Page 9 of Of the Divine


  A powerful woman. That much was for sure. Why? What power? And why was Henna so certain this one, apparently open-minded Quin would be dangerous if left to her own devices, in a way radical preachers like Celadon never had been?

  “Thank you,” Verte said. “Would it be acceptable if I sent someone to the Cremnitz house to pick you up at, say, eight tomorrow morning? I know it’s early, but attending with a Terre means a certain level of pomp and formality, and I want to make sure you have a chance to review what you need to know.”

  His brow tightened. Henna suspected he was doubting the wisdom of this decision as he imagined all he would need to do to prepare this woman for her responsibilities during such an event.
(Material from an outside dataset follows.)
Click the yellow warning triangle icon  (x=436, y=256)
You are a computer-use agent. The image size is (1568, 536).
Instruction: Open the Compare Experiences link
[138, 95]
  “I grew up on a farm. Eight is not too early.”

  “And may I ask your name?” Verte asked.

  “Dahlia Indathrone.” She gave another brief curtsey, this one slightly more graceful, as if it were something she had learned once long ago but never had reason to practice.
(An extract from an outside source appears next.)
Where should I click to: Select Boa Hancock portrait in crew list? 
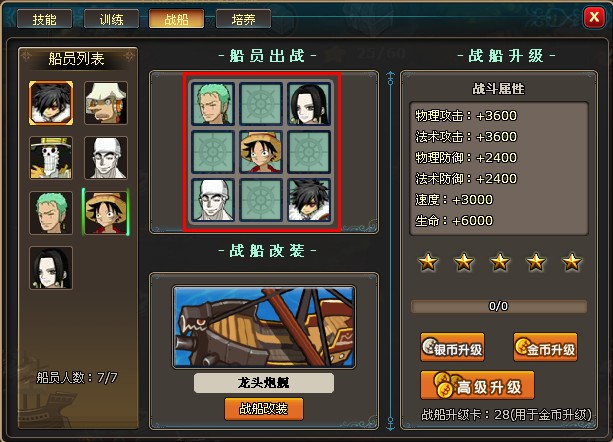[51, 268]
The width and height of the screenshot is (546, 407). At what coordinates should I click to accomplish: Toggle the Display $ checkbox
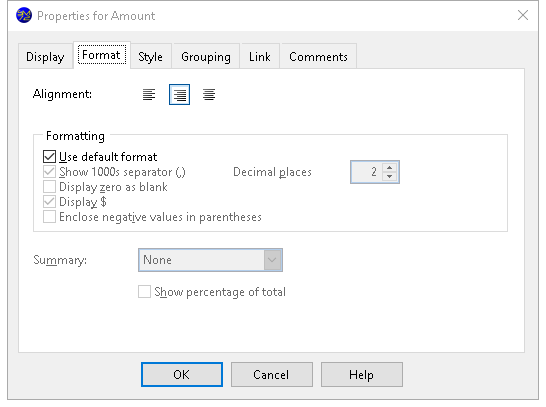point(49,202)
  “A pleasure to meet you.”

  They shook hands. Henna felt a shudder run through her, as if the contact had completed some kind of circuit. She tried to follow the almost-vision, but couldn’t, and before she had refocused on the conversation Dahlia was excusing herself and Verte was saying goodbyes on their behalf.

  The moment Dahlia was gone, Verte’s polite smile faded. “What was that about?” he asked.
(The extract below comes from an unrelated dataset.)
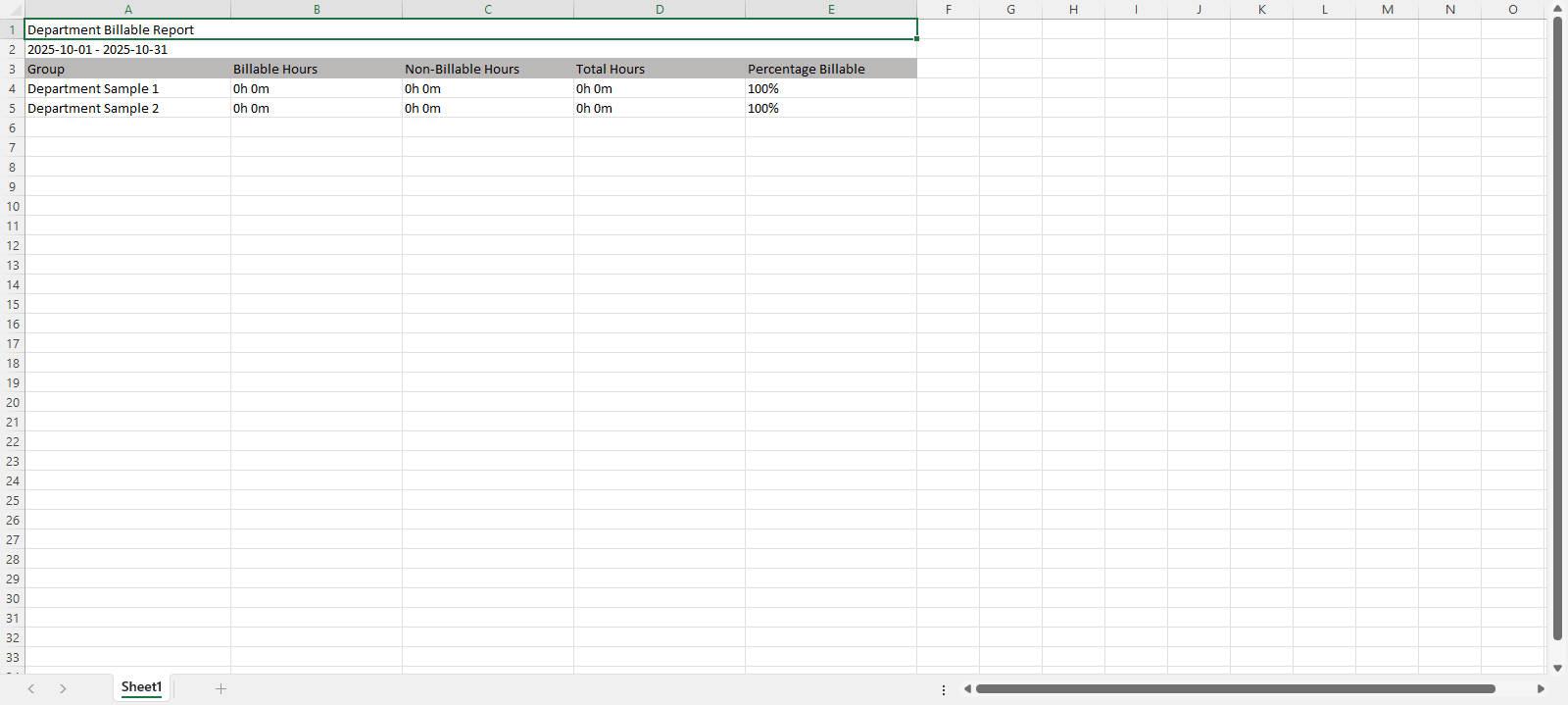Click the horizontal scrollbar thumb

coord(1235,688)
  Henna wished she had a better answer for him. “I don’t know,” she said. “You need to keep her. Protect her. You do not want her going to someone else to learn. Of that I am certain.”

  He opened his mouth. Closed it. Opened it again. Hesitated. Then said, “Maddy told me about her husband. Is this like that?”

  A wash of relief, like salt-water spray. “Yes,” Henna whispered. Thank you, Maddy.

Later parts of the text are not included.